Text passage =

Here’s one more reason to like curry: it may help prevent diabetes. Thai researchers found that a compound found in turmeric, curcumin, when taken daily for more than nine months may help people who are already prediabetic avoid developing full-blown type 2 diabetes. The study was published in the Diabetes Care journal.
Somlak Chuengsamarn of Thailand’s Srinakharinwirot University, the study’s leader, says, “Because of its benefits and safety, we propose that curcumin extract may be used for an intervention therapy for the prediabetes population.”
Previous studies have found that curcumin has anti-inflammatory properties and can fight oxidative cell damage; both inflammation and oxidative cell damage are factors in the development of type 2 diabetes and other diseases.
The study involved 240 prediabetic Thai adults; they were randomly given either curcumin capsules or a placebo daily. After taking six, 250mg-curcumin supplements a day for nine months, none of the 119 participants in the curcumin group developed type 2 diabetes while 19 of the 116 participants in the placebo group did.

Set of tasks =
1. Output the curcumin article word for word from "Previous studies have" to "placebo group did.".
2. Write the next part of the curcumin article, starting after its final sentence.
The items after this point are separate from the curcumin article.

Entries shown =

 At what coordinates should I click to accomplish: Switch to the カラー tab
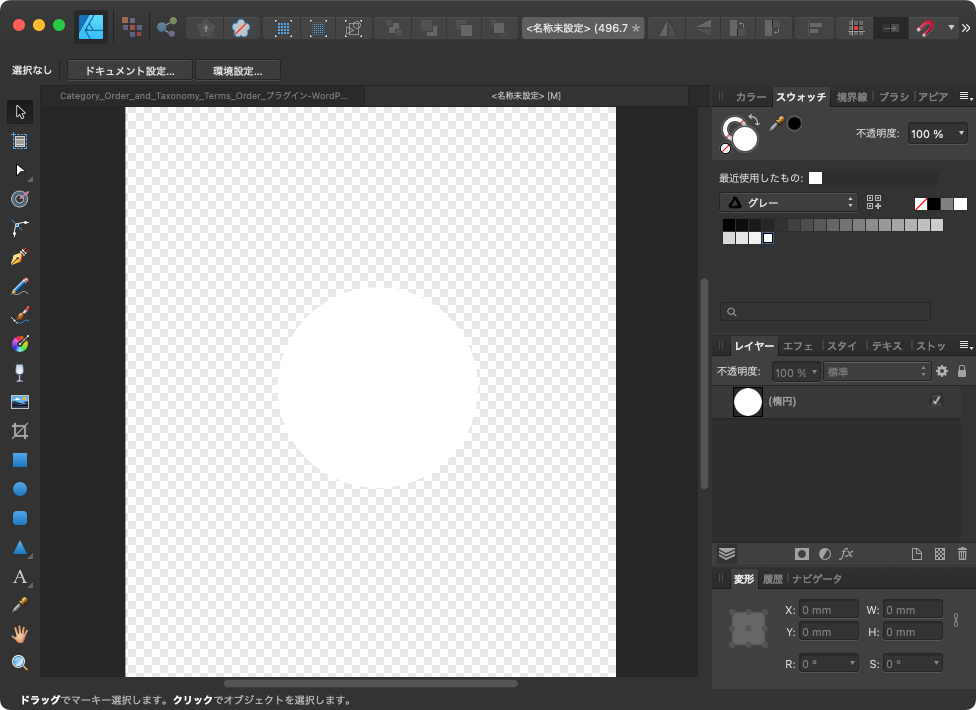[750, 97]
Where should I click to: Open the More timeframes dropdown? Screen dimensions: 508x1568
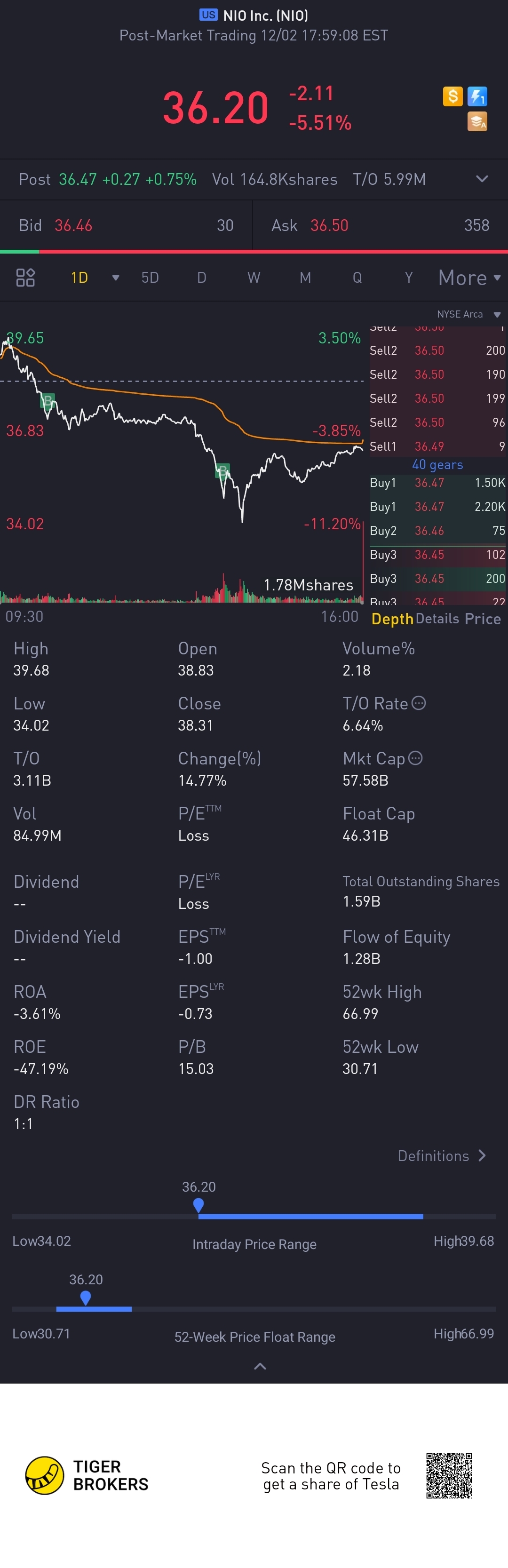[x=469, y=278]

* * *

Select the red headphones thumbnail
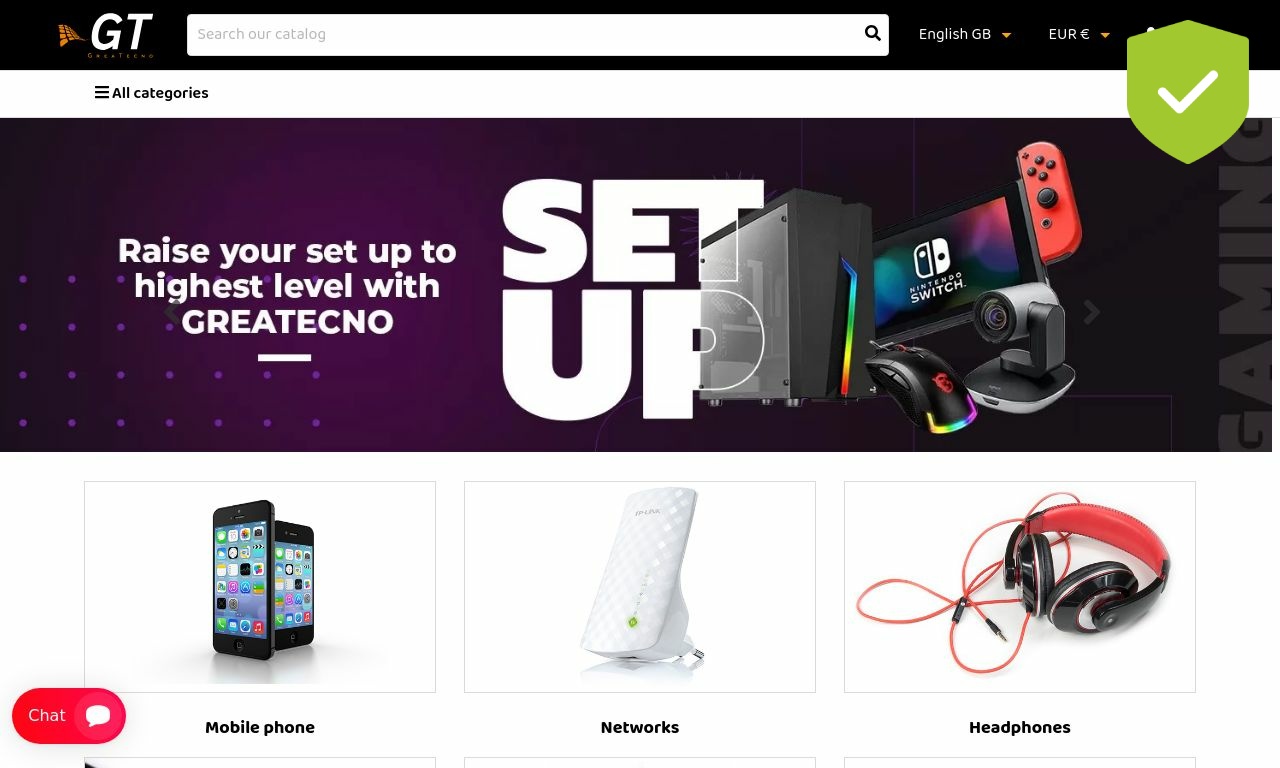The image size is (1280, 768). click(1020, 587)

Per-task outputs =
1.
Previous studies have found that curcumin has anti-inflammatory properties and can fight oxidative cell damage; both inflammation and oxidative cell damage are factors in the development of type 2 diabetes and other diseases.
The study involved 240 prediabetic Thai adults; they were randomly given either curcumin capsules or a placebo daily. After taking six, 250mg-curcumin supplements a day for nine months, none of the 119 participants in the curcumin group developed type 2 diabetes while 19 of the 116 participants in the placebo group did.

2.
Their findings revealed that curcumin’s anti-inflammatory properties may help protect beta-cells – cells in the pancreas that regulate the hormone insulin – from damage as well as improve their function.
While these results are promising, diabetes expert and spokesperson for the Academy of Nutrition and Dietetics, Constance Brown-Riggs, says “… there are still a lot of questions” and people should not start taking curcumin supplements as a preventive measure against type 2 diabetes just yet.
Other studies, which were larger and lasted longer, have already proven that lifestyle changes can effectively prevent or delay the development of type 2 diabetes in people who already have prediabetes.
Brown-Riggs also points out that not all supplements actually contain the ingredients and/or the amount of ingredients as they are listed on the product label. She would still rather recommend having a healthy lifestyle to a patient.